Passa il tempo: scrivo il primo capoverso, poi il secondo, poi termino il primo paragrafo e poi tutto l’incipit. Lo rileggo, lo ritaglio e lo riscrivo. Poi alzo la testa: 1.40. L’aereo parte tra un’ora e non si è ancora visto nessuno? Uhm, strano. Fammi vedere l’applicazione cosa dice. 

PANICO. 

Raccolgo tutto l’equipaggiamento informatico che avevo tirato fuori per mettere in carica, lo butto nello zaino senza mezzo complimento e mi fiondo al gate C24, giusto in tempo per l’inizio dell’imbarco. 

Mi metto comodo in coda e la prima cosa che mi salta all’occhio è che ci sono molti arabi (ovvio, siamo in Qatar), ma ancora di più i cinesi.

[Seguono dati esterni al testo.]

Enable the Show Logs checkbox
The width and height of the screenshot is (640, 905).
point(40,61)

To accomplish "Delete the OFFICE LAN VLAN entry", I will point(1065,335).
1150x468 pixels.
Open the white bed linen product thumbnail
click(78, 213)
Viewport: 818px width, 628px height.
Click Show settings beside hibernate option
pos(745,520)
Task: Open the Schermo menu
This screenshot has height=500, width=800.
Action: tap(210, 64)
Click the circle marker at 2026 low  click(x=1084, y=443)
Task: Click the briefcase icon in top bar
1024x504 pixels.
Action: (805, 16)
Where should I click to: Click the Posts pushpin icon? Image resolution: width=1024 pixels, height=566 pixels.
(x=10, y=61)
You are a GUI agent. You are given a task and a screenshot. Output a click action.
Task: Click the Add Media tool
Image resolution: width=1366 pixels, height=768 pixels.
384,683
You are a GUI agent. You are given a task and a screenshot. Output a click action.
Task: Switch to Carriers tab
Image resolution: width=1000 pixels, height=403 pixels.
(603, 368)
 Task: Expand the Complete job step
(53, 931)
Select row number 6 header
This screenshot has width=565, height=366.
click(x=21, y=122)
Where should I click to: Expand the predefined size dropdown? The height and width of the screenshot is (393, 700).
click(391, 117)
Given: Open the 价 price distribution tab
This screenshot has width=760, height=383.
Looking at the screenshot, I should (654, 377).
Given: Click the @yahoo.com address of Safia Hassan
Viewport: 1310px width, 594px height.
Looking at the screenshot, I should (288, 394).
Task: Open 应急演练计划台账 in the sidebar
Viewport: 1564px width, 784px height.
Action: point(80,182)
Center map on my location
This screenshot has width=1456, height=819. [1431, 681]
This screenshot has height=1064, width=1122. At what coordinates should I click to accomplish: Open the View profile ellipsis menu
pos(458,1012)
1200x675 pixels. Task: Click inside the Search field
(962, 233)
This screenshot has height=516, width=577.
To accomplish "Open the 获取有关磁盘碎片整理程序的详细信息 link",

Poi vedo il riquadro del boarding: destinazione di arrivo: Pudong International, Shanghai. 

oh_shit_this_is_happening.jpeg 

Un altro torrione crolla dal castello della negazione. Sta succedendo: sto partendo per il Viaggio. Sta veramente succedendo: è lì, ho già fatto tutto il lavoro necessario per arrivarci, devo solo farmi trasportare dall’aereo dall’altra parte e tutto può finalmente avere inizio.  

Quello che succede durante il volo, arrivati a questo punto, è davvero trascurabile. Prendo posto al 26C, crollo, mi risveglio per il cibo (più dimenticabile del precedente pasto, se non per il fatto che la portata principale erano dei noodles conditi con degli wanton piccanti), mi dico che ora devo resistere, ma non ci riesco e crollo.  

Passo praticamente l’interezza del viaggio in dormiveglia e mi sveglio veramente solo quando iniziano gli annunci dell’atterraggio. Tra me e me penso che sono fottuto. Mi ritornano i flashback del viaggio in America e dei tre giorni necessari per acclimatarmi all’ora di Chicago, mentre mi svegliavo ogni giorno alle 4 del mattino per poi crollare alle 19.

Ancora non vi siete stancati?
Nella parte tre atterro! 🛬


Comments (1)

I commenti sono chiusi.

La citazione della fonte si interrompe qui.